(Collected data)
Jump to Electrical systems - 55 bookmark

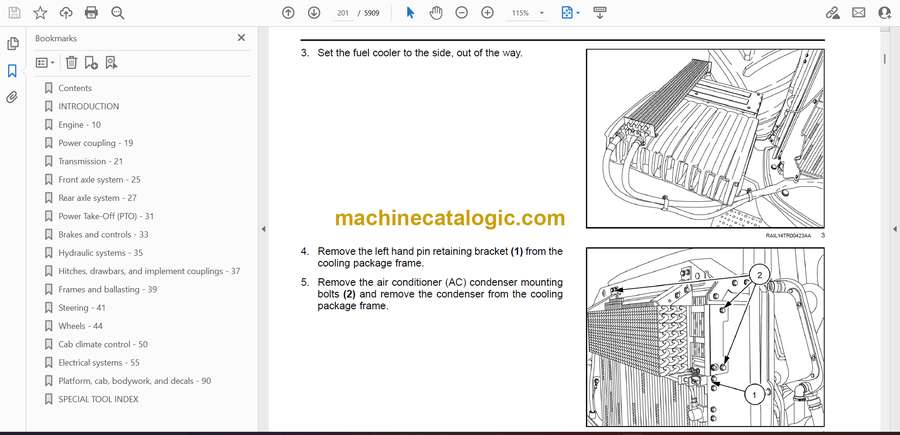coord(98,363)
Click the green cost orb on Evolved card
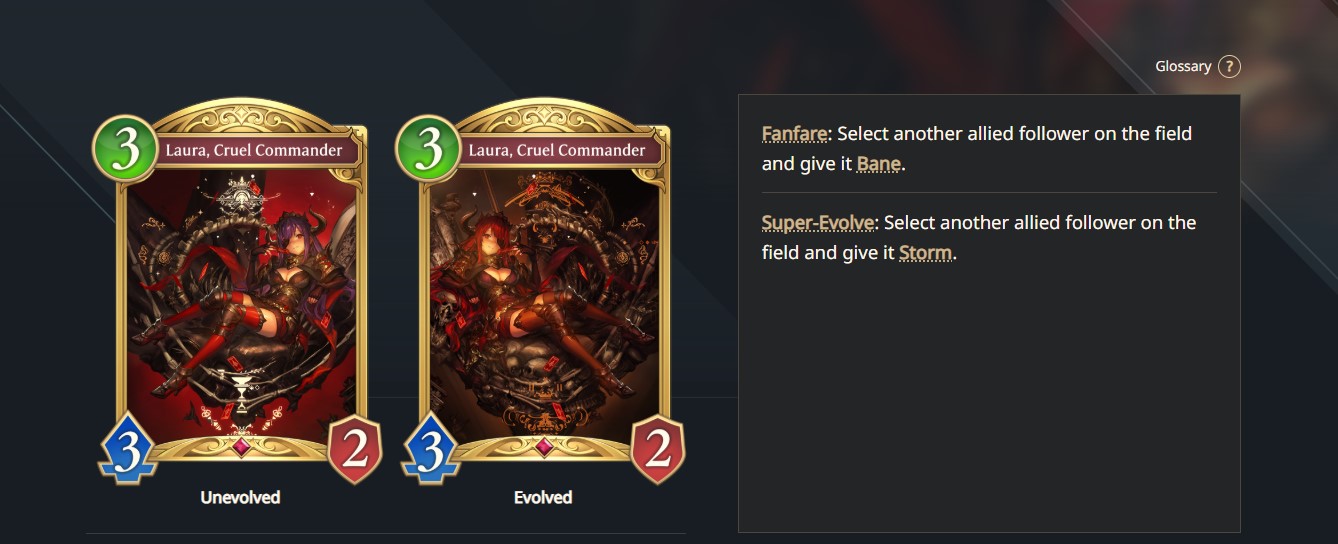 click(x=428, y=148)
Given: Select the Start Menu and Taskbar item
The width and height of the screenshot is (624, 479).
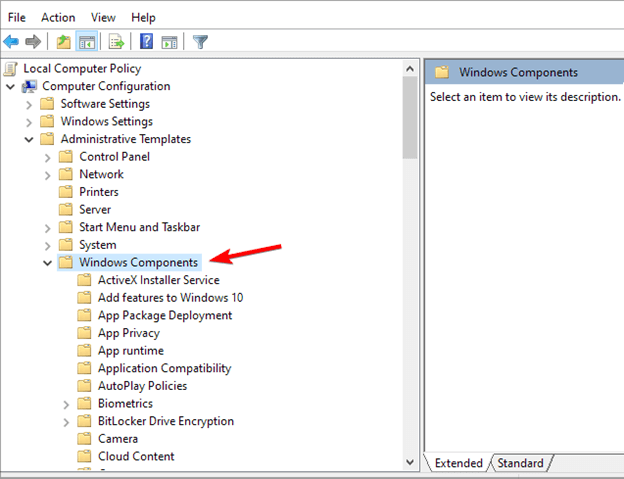Looking at the screenshot, I should pos(139,227).
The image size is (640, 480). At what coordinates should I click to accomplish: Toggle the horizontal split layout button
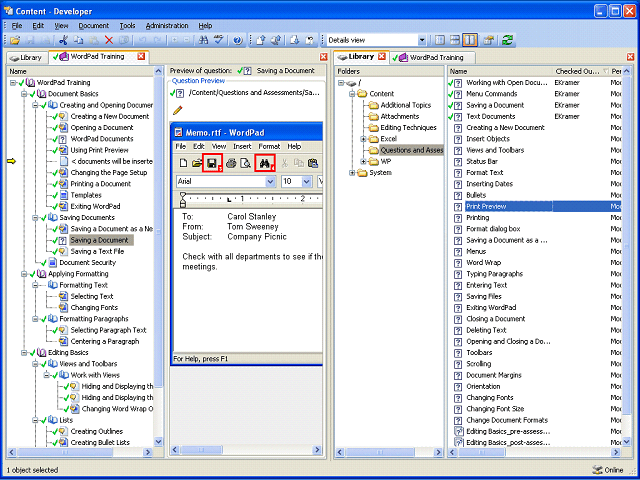point(455,40)
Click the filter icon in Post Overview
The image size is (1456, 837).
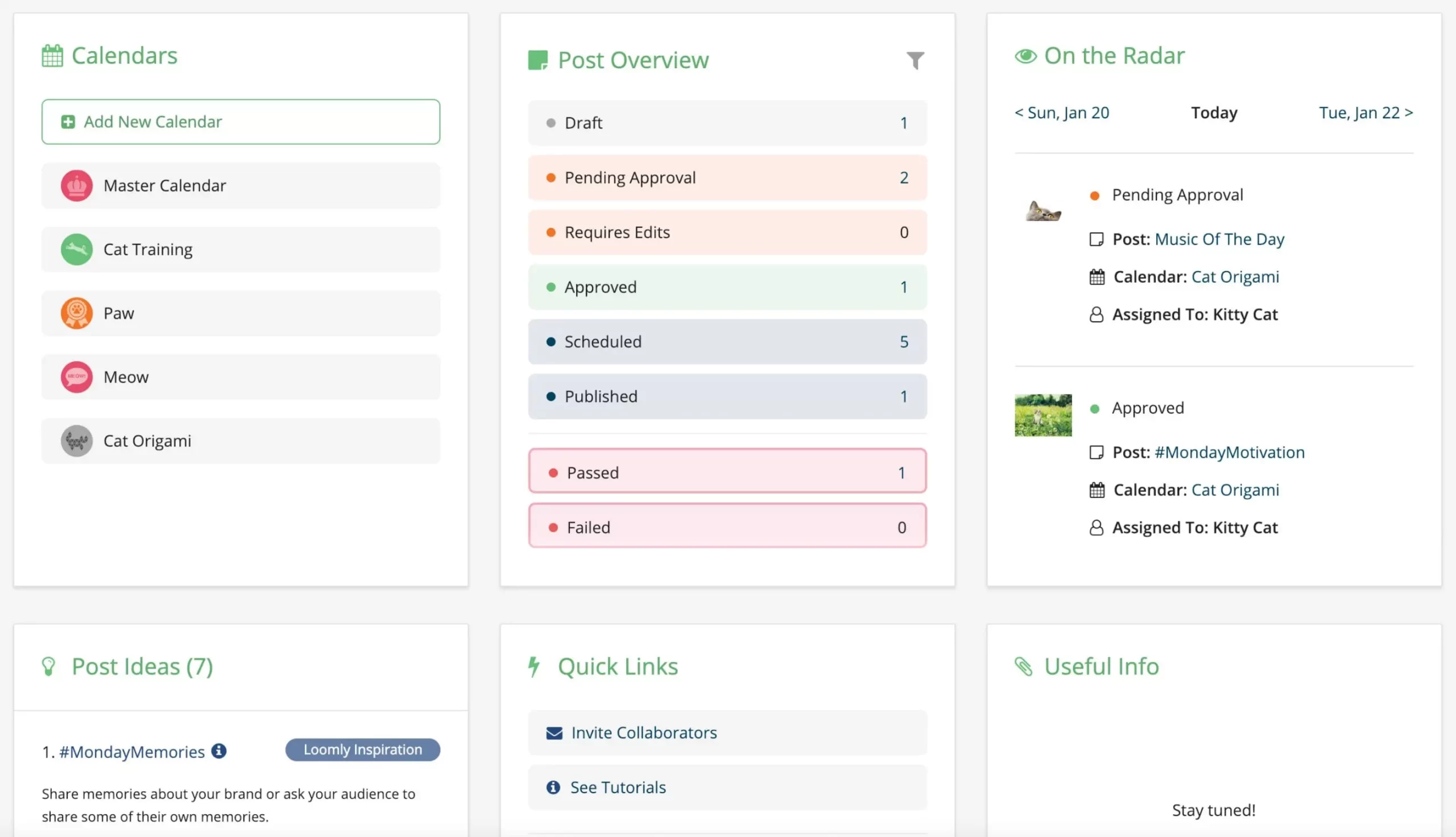tap(915, 61)
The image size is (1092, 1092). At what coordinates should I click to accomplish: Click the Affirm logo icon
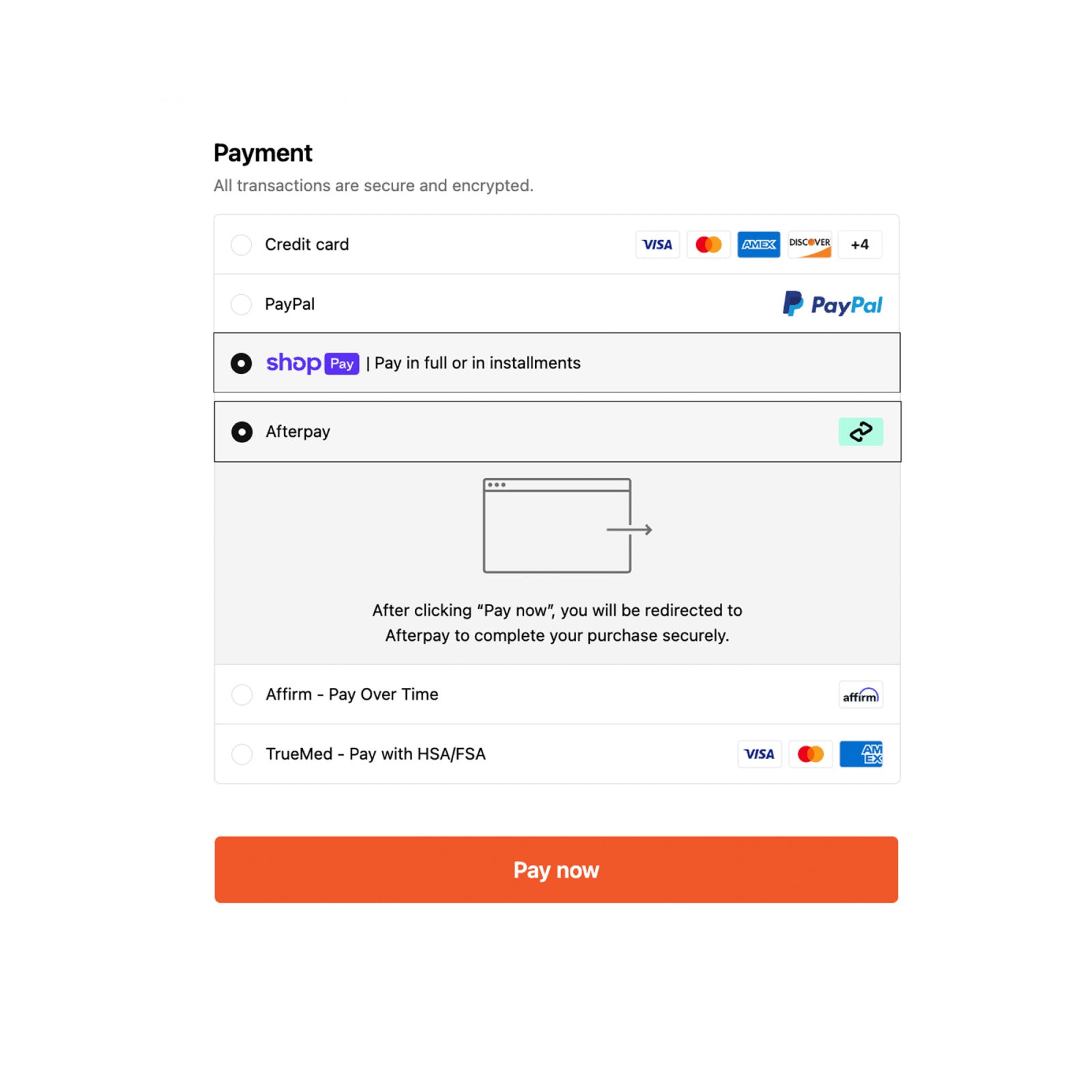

Work required. Exclude the pictures, then write out every record exactly as it stands.

Output for this task.
Jump to Electrical systems - 55 bookmark

coord(98,363)
Click the green cost orb on Evolved card
 click(x=428, y=148)
Given: Select the Start Menu and Taskbar item
The width and height of the screenshot is (624, 479).
Looking at the screenshot, I should pos(139,227).
The image size is (640, 480). At what coordinates should I click to accomplish: Toggle the horizontal split layout button
point(455,40)
Click the filter icon in Post Overview
The image size is (1456, 837).
tap(915, 61)
The image size is (1092, 1092). At what coordinates should I click to accomplish: Click the Affirm logo icon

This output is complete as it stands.